1000 Years of Stories

Norwich has been a literary city for over 900 years: a place of ideas where the power of words has changed lives, promoted parliamentary democracy, fomented revolution, fought for the abolition of slavery and transformed literature. Today, it remains the English destination for poets, novelists, biographers, playwrights, translators, literary critics, historians, environmentalists and philosophers: a place for writers as agents of change.

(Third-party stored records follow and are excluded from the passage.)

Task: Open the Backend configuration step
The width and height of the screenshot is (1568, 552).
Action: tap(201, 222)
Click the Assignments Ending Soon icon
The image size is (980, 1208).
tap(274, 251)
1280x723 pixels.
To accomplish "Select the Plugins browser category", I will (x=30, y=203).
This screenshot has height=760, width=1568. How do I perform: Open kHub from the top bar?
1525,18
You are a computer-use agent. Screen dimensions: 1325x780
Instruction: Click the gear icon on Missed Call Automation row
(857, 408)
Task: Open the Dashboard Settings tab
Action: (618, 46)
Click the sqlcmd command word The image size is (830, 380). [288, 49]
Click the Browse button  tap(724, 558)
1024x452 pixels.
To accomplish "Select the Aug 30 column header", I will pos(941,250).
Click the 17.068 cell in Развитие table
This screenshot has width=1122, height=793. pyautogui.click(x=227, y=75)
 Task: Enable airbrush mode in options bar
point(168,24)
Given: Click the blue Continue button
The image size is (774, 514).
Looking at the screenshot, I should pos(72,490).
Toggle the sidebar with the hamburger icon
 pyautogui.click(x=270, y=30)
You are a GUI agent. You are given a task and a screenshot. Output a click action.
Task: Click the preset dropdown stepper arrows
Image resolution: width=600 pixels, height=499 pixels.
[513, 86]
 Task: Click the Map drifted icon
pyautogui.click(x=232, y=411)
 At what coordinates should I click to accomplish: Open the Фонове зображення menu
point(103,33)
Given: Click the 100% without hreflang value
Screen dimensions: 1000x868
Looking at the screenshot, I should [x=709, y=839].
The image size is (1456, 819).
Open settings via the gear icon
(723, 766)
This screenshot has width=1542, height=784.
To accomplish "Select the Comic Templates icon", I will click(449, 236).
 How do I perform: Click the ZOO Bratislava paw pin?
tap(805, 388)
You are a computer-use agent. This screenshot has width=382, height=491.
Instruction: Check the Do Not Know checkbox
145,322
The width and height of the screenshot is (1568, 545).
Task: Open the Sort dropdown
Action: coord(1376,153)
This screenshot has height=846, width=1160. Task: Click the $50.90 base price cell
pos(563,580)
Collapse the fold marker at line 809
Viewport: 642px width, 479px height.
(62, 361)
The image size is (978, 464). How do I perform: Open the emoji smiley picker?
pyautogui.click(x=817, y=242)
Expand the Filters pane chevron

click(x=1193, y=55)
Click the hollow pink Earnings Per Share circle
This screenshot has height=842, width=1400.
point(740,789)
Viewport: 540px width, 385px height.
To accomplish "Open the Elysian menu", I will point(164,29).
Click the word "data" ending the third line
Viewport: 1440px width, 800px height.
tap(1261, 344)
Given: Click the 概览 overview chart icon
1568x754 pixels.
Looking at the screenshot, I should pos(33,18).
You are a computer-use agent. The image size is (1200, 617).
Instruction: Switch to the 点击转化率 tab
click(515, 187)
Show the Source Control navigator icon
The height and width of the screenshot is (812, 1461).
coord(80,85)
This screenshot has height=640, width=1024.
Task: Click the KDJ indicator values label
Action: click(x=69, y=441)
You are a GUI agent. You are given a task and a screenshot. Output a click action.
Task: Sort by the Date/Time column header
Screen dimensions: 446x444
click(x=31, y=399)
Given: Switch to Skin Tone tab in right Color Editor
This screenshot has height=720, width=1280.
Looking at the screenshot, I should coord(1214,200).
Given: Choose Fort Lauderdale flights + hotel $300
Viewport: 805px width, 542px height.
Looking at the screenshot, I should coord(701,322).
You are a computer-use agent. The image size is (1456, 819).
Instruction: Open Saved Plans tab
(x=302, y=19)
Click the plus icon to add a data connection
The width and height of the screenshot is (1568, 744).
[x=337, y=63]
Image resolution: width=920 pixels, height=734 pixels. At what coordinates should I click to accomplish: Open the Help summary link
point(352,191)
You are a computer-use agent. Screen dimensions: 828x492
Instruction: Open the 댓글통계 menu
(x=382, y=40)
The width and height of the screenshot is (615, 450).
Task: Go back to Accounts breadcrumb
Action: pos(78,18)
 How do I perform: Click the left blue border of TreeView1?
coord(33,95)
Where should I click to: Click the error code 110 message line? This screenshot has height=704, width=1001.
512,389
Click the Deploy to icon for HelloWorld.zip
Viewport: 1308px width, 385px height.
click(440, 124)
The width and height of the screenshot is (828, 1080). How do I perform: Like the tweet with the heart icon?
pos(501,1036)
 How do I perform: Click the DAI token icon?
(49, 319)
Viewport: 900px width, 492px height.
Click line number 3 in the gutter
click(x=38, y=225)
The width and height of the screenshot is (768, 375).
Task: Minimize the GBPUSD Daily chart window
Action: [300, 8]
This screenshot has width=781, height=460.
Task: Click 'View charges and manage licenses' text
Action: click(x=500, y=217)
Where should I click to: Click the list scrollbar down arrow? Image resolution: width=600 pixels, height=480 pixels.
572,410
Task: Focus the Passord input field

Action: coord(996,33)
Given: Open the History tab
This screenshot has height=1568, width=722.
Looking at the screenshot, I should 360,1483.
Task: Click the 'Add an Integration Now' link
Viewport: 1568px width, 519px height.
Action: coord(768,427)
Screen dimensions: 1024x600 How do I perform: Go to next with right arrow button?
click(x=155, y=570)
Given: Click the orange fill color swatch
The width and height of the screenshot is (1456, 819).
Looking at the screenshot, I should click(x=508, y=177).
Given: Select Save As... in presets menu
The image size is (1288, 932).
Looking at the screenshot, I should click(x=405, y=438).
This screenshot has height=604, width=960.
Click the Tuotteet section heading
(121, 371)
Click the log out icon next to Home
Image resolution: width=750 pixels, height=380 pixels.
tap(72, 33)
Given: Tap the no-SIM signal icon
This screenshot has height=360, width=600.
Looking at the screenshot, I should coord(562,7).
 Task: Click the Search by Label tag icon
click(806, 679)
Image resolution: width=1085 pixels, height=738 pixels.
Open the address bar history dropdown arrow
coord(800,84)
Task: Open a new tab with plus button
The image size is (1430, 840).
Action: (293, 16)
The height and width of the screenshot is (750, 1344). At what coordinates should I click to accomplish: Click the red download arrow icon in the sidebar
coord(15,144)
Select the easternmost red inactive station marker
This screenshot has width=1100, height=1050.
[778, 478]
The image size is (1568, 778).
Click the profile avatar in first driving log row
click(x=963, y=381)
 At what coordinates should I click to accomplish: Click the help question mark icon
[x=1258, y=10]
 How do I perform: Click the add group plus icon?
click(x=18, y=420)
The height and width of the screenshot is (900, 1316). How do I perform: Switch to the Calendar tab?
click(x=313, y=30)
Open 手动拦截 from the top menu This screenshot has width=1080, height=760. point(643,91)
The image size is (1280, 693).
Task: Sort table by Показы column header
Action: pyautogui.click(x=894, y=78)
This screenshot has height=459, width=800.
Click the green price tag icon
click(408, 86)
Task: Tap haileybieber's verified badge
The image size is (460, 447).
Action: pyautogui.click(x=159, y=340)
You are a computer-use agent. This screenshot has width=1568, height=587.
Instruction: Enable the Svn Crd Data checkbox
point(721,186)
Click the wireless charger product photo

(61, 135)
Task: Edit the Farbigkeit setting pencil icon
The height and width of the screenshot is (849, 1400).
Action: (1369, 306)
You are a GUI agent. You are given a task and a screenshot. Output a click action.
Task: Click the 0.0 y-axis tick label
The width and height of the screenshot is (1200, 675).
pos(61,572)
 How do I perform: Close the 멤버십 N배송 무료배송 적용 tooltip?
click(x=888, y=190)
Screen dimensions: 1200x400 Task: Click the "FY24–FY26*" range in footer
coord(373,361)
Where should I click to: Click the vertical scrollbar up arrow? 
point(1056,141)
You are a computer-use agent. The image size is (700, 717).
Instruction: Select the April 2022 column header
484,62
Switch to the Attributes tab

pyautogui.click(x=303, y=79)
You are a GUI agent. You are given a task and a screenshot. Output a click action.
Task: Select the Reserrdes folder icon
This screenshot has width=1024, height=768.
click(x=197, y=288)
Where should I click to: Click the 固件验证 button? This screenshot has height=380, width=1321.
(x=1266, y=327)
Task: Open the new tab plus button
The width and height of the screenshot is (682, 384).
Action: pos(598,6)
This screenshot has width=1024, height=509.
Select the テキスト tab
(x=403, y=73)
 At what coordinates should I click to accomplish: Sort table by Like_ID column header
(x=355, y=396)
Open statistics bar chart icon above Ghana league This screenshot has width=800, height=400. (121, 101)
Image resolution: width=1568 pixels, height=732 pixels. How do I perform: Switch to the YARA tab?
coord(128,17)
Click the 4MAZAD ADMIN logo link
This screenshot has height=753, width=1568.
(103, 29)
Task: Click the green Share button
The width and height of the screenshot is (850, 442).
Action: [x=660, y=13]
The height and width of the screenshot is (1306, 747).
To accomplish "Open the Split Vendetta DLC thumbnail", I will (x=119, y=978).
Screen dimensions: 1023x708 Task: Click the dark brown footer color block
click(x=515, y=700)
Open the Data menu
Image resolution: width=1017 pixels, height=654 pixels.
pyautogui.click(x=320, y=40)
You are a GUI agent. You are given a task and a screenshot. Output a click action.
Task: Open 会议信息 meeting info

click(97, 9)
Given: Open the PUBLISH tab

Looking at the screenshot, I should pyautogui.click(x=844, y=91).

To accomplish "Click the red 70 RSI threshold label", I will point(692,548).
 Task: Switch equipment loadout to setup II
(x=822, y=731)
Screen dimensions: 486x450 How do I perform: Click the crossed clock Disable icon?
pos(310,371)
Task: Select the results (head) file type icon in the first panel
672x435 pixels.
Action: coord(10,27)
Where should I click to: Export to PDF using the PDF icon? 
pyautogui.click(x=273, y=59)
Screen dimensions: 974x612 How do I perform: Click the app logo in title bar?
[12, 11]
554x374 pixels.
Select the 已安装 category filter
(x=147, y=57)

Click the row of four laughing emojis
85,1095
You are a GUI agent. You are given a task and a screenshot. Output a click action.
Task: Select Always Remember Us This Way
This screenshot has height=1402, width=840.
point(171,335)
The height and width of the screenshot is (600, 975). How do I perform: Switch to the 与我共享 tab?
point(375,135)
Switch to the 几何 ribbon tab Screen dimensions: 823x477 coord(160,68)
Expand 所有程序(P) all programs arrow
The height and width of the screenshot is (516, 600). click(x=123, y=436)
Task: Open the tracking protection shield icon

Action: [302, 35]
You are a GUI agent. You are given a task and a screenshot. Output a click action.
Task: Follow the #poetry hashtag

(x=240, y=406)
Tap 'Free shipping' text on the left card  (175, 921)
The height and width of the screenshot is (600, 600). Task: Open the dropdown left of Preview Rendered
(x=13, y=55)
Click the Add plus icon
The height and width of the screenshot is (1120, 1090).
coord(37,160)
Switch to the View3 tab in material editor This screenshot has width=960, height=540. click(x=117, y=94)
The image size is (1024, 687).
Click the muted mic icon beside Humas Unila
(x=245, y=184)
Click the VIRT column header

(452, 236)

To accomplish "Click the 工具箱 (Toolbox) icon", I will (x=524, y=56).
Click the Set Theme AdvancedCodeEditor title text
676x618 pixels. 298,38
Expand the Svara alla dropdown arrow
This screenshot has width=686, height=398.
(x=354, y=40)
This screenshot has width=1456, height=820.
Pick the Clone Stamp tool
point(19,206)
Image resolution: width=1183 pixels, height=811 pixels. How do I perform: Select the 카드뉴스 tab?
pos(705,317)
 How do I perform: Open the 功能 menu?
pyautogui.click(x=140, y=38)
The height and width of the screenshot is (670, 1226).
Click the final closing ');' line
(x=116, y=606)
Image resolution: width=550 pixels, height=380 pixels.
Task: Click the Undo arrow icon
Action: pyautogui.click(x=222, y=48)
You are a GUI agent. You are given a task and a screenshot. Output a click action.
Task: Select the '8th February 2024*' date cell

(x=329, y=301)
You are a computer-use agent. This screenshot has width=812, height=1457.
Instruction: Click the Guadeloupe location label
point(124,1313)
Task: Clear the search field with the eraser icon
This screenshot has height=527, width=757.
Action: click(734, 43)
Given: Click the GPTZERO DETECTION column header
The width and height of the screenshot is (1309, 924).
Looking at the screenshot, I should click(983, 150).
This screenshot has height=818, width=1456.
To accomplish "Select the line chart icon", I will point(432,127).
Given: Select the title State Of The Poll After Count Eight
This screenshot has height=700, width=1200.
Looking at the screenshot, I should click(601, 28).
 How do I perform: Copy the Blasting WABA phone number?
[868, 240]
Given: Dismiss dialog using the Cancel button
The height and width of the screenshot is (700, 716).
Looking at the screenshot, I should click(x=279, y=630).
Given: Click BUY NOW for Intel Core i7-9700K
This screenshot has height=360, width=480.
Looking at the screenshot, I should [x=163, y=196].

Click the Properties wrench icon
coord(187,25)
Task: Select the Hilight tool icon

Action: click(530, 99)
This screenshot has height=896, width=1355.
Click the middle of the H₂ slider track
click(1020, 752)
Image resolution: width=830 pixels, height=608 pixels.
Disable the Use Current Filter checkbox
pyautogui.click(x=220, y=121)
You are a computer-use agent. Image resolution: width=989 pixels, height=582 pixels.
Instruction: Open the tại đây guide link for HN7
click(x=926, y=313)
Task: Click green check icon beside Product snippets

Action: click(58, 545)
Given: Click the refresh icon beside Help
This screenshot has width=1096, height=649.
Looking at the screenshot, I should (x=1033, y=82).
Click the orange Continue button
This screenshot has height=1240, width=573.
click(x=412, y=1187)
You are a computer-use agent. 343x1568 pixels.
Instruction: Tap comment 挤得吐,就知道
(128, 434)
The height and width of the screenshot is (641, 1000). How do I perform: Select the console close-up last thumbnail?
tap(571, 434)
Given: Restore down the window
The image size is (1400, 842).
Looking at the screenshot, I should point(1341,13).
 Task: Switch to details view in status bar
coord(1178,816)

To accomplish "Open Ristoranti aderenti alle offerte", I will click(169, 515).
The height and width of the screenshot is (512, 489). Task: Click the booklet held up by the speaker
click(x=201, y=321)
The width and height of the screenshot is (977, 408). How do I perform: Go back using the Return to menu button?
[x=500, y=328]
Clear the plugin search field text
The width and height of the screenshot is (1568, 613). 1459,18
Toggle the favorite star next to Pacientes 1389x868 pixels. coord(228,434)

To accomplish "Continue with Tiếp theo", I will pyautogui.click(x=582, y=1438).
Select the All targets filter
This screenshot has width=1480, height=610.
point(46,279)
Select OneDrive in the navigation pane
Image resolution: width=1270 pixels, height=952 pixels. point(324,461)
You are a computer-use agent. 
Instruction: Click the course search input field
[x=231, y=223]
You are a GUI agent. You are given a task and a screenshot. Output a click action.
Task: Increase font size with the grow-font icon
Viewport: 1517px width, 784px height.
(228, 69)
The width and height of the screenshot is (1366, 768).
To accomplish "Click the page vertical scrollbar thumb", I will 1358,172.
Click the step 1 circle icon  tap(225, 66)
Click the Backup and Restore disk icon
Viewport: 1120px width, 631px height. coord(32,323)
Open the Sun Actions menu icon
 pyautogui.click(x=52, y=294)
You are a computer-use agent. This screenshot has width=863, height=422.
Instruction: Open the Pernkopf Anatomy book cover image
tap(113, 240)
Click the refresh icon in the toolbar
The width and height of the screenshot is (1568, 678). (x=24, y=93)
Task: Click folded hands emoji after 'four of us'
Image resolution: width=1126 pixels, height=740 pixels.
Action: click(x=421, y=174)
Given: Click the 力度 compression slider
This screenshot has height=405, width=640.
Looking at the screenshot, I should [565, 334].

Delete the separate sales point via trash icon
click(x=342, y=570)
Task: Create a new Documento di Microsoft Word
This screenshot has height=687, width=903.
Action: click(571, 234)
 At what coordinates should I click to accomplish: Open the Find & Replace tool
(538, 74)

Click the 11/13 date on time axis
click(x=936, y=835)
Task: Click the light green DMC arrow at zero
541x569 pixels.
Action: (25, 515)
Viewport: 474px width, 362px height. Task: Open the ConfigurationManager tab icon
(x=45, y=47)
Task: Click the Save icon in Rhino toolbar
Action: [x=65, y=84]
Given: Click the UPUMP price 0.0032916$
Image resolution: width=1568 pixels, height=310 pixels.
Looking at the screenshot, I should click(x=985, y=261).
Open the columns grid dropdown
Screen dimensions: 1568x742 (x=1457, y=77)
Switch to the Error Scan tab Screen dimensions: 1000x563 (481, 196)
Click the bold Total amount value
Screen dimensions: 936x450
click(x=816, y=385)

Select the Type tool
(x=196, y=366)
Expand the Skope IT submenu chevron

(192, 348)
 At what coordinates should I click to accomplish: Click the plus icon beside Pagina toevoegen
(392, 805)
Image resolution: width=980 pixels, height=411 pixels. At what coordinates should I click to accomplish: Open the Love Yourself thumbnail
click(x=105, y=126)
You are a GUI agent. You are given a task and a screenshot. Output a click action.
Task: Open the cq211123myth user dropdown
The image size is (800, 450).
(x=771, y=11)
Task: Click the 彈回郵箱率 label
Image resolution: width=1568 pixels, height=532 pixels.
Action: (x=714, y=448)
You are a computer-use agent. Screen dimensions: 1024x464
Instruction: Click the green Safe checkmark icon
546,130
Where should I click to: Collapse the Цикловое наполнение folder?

Norwich’s literary heritage

  • Julian of Norwich (1342-1416), one of Europe’s great mystics wrote Revelations of Divine Love in an anchorite cell in Norwich and was the first woman to be published in English. St Julian’s church is open to visitors and is directly opposite the National Centre for Writing’s home Dragon Hall.
  • The first civic provincial library was established in Norwich in 1608.
  • The first provincial newspaper was established in Norwich in 1701.
  • Harriet Martineau (1802 – 1876) was born in Norwich of Huguenot descent. She was one of the world’s first female journalists.
  • Norwich was the first city to implement the Public Library Act of 1850.
  • Norwich is home to the oldest city arts festival in the country – Norfolk & Norwich Festival – for which WCN programmes the City of Literature weekend every year.
  • Britain’s first and most famous MA Creative Writing was founded in Norwich at the University of East Anglia in 1970 by Malcolm Bradbury and Angus Wilson. The first student was Ian McEwan, who went on to win the Man Booker Prize, followed by Kazuo Ishiguro and Anne Enright.
  • The British Centre for Literary Translation was founded in Norwich in 1989 by one of Europe’s greatest writers WG (Max) Sebald, who taught at UEA from 1969 until his sudden death in 2001.
  • In 2006, Norwich became the first (and is still the only) UK city to join the International Cities of Refuge Network which was formed to promote free speech and support persecuted writers.
  • In June 2018, Norwich became home to the National Centre for Writing.

More literary facts

  • Meir ben Elijah is the only medieval Hebrew poet whose work has survived to this day. Not a great deal is known about him; we know when he wrote and that he lived and wrote in Norwich during the 1290s because one of his poems tells us so. As a witness to some of the most turbulent times in British history, his work is vital to a full understanding of our past. Read more.
  • Norwich’s Millennium Library has issued the highest number of books of any library in the UK for five years running (according to the Chartered Institute of Public Finance and Accountancy).
  • There are 27 independent publishers based in Norwich (and eight more in the county). This represents 5% of the UK’s independent publishing sector and relative to the region’s low population, a higher percentage than anywhere else in the country outside of London.
  • Other famous literary names connected to Norwich include: Anna Sewell (Black Beauty), Thomas Browne, Thomas Paine, Emma Healey, Eimear McBride and Sarah Perry.